-- BEGIN RECORDS FOR THE EXERCISE --

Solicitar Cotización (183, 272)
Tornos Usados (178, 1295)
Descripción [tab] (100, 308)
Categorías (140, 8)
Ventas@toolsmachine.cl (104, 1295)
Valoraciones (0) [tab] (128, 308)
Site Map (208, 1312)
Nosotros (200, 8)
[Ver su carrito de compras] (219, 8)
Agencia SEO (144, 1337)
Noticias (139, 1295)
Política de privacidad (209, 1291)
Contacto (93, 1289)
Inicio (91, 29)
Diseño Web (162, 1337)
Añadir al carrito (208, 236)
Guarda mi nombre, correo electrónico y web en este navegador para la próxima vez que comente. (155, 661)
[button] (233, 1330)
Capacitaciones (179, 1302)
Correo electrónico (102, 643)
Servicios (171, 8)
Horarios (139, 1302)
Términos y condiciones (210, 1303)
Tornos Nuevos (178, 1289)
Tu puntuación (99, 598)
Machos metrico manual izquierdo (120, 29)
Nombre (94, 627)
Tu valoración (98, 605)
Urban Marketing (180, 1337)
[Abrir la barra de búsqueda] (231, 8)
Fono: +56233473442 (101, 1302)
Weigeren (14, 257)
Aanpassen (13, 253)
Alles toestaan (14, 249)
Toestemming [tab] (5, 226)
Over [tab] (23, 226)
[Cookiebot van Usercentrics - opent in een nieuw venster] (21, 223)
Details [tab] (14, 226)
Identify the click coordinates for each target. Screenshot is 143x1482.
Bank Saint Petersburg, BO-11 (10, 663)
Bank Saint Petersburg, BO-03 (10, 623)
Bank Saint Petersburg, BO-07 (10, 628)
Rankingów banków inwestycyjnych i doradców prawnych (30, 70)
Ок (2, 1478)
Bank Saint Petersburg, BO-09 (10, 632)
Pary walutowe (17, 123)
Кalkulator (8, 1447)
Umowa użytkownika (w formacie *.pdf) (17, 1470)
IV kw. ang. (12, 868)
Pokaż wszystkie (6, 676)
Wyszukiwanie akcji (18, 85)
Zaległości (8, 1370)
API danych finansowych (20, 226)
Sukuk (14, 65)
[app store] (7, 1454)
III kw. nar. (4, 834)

-- END RECORDS FOR THE EXERCISE --

TASK PROMPT :: Copy every row above without changing a single character.

SOLUTION FOR THIS TASK ::
Solicitar Cotización (183, 272)
Tornos Usados (178, 1295)
Descripción [tab] (100, 308)
Categorías (140, 8)
Ventas@toolsmachine.cl (104, 1295)
Valoraciones (0) [tab] (128, 308)
Site Map (208, 1312)
Nosotros (200, 8)
[Ver su carrito de compras] (219, 8)
Agencia SEO (144, 1337)
Noticias (139, 1295)
Política de privacidad (209, 1291)
Contacto (93, 1289)
Inicio (91, 29)
Diseño Web (162, 1337)
Añadir al carrito (208, 236)
Guarda mi nombre, correo electrónico y web en este navegador para la próxima vez que comente. (155, 661)
[button] (233, 1330)
Capacitaciones (179, 1302)
Correo electrónico (102, 643)
Servicios (171, 8)
Horarios (139, 1302)
Términos y condiciones (210, 1303)
Tornos Nuevos (178, 1289)
Tu puntuación (99, 598)
Machos metrico manual izquierdo (120, 29)
Nombre (94, 627)
Tu valoración (98, 605)
Urban Marketing (180, 1337)
[Abrir la barra de búsqueda] (231, 8)
Fono: +56233473442 (101, 1302)
Weigeren (14, 257)
Aanpassen (13, 253)
Alles toestaan (14, 249)
Toestemming [tab] (5, 226)
Over [tab] (23, 226)
[Cookiebot van Usercentrics - opent in een nieuw venster] (21, 223)
Details [tab] (14, 226)
Identify the click coordinates for each target. Screenshot is 143x1482.
Bank Saint Petersburg, BO-11 (10, 663)
Bank Saint Petersburg, BO-03 (10, 623)
Bank Saint Petersburg, BO-07 (10, 628)
Rankingów banków inwestycyjnych i doradców prawnych (30, 70)
Ок (2, 1478)
Bank Saint Petersburg, BO-09 (10, 632)
Pary walutowe (17, 123)
Кalkulator (8, 1447)
Umowa użytkownika (w formacie *.pdf) (17, 1470)
IV kw. ang. (12, 868)
Pokaż wszystkie (6, 676)
Wyszukiwanie akcji (18, 85)
Zaległości (8, 1370)
API danych finansowych (20, 226)
Sukuk (14, 65)
[app store] (7, 1454)
III kw. nar. (4, 834)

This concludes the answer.